誘惑 第三部 29 - 30


(29)
最初に感じたのは額に落ちる柔らかな口付けの感触と、自分の名を呼ぶ囁き声だった。
「んん…」
ゆっくりと目を開けるとそこにずっと夢見ていた人物の顔を見つけたので、安心してまた目を閉
じた。彼は何か言っているようだったけれど、意味が聞き取れなくて、わからないままに返事を
すると、彼の手が優しく、髪を梳くように頭を撫でた。
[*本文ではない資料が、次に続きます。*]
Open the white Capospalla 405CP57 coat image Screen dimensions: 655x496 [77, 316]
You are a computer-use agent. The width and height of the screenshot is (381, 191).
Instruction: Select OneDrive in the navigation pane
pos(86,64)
これは夢なのかもしれない。それでも構わ
ない。極上の夢を壊したくなくて、目を閉じたまま、また眠りに落ちていった。

次に目を開けると、見慣れた天井が目に入った。
見慣れた無機質な天井。その無機質さとは裏腹に、全身に感じる満ち足りた幸福感。けれども
それを裏切る僅かな肌寒さ。一体どこまでが現実でどこまでが夢だったのか、今、自分は目覚
めているのかそうでないのか、よくわからない。
わからないままにぼんやりと頭を左右に巡らせ、それから何かを補うように薄い布団を身体に巻
きつける。嫌な予感を追い払うように、また夢の世界に逃げ戻るように、目を閉じ小さく身体を縮こ
まらせたアキラの耳に、思いもかけない音が届いた。
ガチャッとドアノブを回す音。ギィーッとドアが軋んで開き、誰かが入ってくる音。
この部屋に自分以外に来る人間は一人しかいない。
「ただいま〜」
若干、間延びしたような声が聞こえる。
これはまだ夢の続きなのか?それとも、確かに目覚めているのなら、全部が夢ではなく本当に
あったことなのか?
どさどさっと何か荷物を置く音。靴を脱いで鍵を閉め、もう一度ガサガサと荷物を持ち上げて、
近づいてくる足音。
これが現実であるならば。
それならば、ただこうして待っていればいい。彼が戻ってきて自分に声をかけるのを。


(30)
「…塔矢?」
「買出し、ご苦労様。」
そっと伺うような声に、顔を向けて応えた。
「起きてたのか?」
「うん、さっき目が覚めた。」
ほんの少し心配そうに覗き込むヒカルに、アキラは笑いかけてベッドから起き上がろうとした。
「シャワー浴びてくるから、キミは先に適当に食べててくれ……っと、」
「塔矢!?」
立ち上がった次の瞬間、視界がブラックアウトした。
手をついて倒れるのを阻止し、しばらくその体勢で待っていると、耳の中で血液が上がってくる音が
する。身体を支える手を感じてゆっくりと目を開けると、ヒカルが心配そうに見上げていた。
「大丈夫か?」
「…大丈夫だよ。」
そう言って笑い顔を作る。
「シャワー浴びてくるよ。……それとも、キミも一緒に入る?」
「…バカ!」
笑いながらヒカルを小さく小突いて、浴室へ向かう。
平静を装いながら歩いていても、地面が揺れているようだ。さすがに昨夜は無理をしすぎたかもしれ
ない、と少しだけ後悔した。言われなくても、体力が落ちていることくらいは自覚している。だからって、
やめろなんて言われたってやめられもしなかったけどね、とアキラは小さく笑った。